__Directive a__.
Copy the entries from the line containing "Select the icon above بانک سپه" through the end of the entries, inclusive, reproducing them without any change.

__Text block__.

..........

Retrospective reviews have continued to be positive. According to AllMusic's William Ruhlmann, "Graceland became the standard against which subsequent musical experiments by major artists were measured." Joe Tangari of Pitchfork wrote that "its songs transcend the context as listening experiences. These songs are astute and exciting, spit-shined with the gloss of production that bears a lot of hallmarks of the era but somehow has refused to age. Taken as a whole, the album offers tremendous insight into how we live in our world and how that changes as we get older." Patrick Humphries of BBC Music wrote that "it may well stand as the pinnacle of his remarkable half-century career ... Simon fashioned a record which was truly, blindingly original, and – listening to it a quarter of a century on – modern and timeless." Andy Gill of The Independent wrote: "The character of the base music here is overwhelming: complex, ebullient and life-affirming, and in yoking this intricate dance music to his sophisticated New Yorker sensibility, Simon created a transatlantic bridge that neither pandered to nor patronised either culture."

Accolades
Graceland earned Simon the Best International Solo Artist award at the 1987 Brit Awards. It was ranked No. 84 in a 2005 survey by British television's Channel 4 to determine the 100 greatest albums of all time.

Graceland was ranked 81st on the 2003 list of Rolling Stone magazine's 500 Greatest Albums of All Time, as "an album about isolation and redemption that transcended 'world music' to become the whole world's soundtrack." The ranking increased to 71st in the 2012 revision and 46th in the 2020 list. In 2000 it was voted number 43 in Colin Larkin's All Time Top 1000 Albums. The song "Graceland" was voted #485 in the list of Rolling Stone's 500 Greatest Songs of All Time.

Grammy Awards 

|-
|  style="width:35px; text-align:center;" rowspan="3"|1987|| rowspan="2"|Graceland || Album of the Year || 
|-
|Best Pop Vocal Performance, Male || 
|-
|rowspan="2"|"Graceland"|||Song of the Year || 
|-
| style="text-align:center;"|1988 || Record of the Year  || 
|-

Controversy
Following the album's success, Simon faced accusations by organizations such as Artists United Against Apartheid, anti-apartheid musicians including Billy Bragg, Paul Weller, and Jerry Dammers, and James Victor Gbeho, at the time the Ghanaian Ambassador to the United Nations. Saying Simon had broken the cultural boycott imposed by the rest of the world against the apartheid regime in South Africa, they called him "naive" and condemned him for having potentially damaged anti-apartheid solidarity.

Before going to South Africa, Simon sought advice from Harry Belafonte, with whom he had recently collaborated on "We Are the World". Belafonte had mixed feelings and advised him to discuss the matter with the African National Congress (ANC). At an album launch party, Simon said about the controversy: "I'm with the artists. I didn't ask the permission of the ANC. I didn't ask permission of Buthelezi, or Desmond Tutu, or the Pretoria government. And to tell you the truth, I have a feeling that when there are radical transfers of power on either the left or the right, the artists always get screwed."

..........

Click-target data
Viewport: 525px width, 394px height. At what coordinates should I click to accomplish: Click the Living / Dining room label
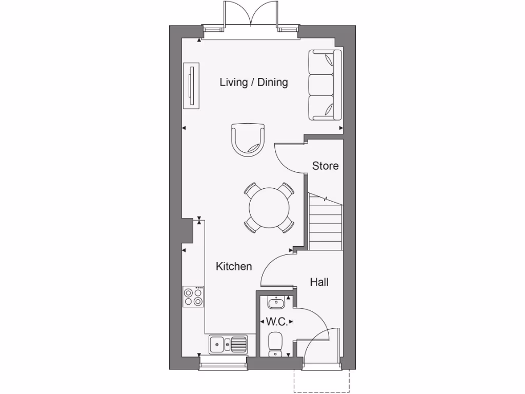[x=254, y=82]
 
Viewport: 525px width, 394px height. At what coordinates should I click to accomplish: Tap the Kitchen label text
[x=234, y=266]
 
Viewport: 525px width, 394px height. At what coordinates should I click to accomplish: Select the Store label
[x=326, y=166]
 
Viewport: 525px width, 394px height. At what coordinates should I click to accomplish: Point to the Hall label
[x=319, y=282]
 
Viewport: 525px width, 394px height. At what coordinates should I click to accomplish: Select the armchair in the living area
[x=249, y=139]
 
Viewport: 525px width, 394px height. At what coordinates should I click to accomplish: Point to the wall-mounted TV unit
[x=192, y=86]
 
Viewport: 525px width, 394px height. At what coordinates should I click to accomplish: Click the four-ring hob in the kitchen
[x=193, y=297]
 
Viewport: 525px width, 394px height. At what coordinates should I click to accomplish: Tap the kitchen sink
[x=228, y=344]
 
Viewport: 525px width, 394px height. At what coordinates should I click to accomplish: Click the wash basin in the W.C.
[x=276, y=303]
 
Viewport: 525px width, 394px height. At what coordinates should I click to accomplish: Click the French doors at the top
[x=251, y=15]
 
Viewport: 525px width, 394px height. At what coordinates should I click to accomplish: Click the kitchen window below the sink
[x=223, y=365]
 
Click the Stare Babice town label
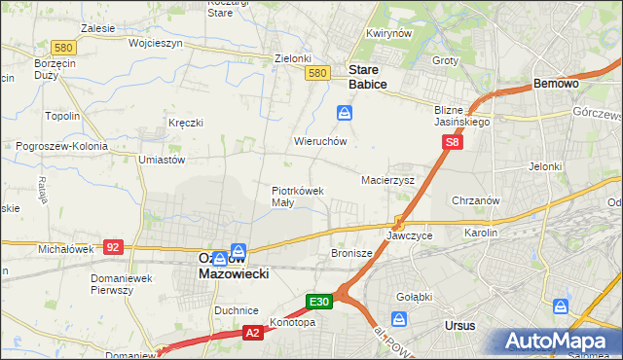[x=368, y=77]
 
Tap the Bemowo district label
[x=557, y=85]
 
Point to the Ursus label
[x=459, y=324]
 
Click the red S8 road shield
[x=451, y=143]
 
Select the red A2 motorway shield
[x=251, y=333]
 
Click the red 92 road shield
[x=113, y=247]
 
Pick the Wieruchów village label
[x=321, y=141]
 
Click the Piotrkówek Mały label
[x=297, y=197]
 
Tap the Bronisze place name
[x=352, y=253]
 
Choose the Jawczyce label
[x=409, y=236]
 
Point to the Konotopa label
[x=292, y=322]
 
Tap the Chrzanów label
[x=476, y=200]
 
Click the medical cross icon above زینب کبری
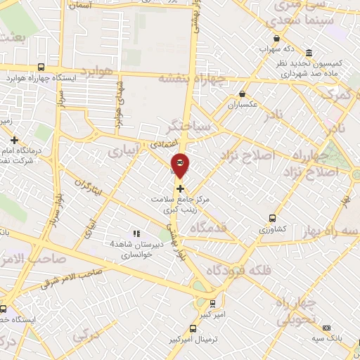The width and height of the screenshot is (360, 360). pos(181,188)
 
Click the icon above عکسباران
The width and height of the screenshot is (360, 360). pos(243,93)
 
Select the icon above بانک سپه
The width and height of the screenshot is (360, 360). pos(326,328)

..........

__Directive b__.
According to the passage on Graceland, why did anti-apartheid organizations and musicians criticize Simon after the album's success?

__Correct response a__.
Select the icon above بانک سپه
The width and height of the screenshot is (360, 360). pos(326,328)

__Correct response b__.
They said Simon had broken the cultural boycott that the rest of the world had imposed against the apartheid regime in South Africa. For that reason they called him "naive" and condemned him for having potentially damaged anti-apartheid solidarity.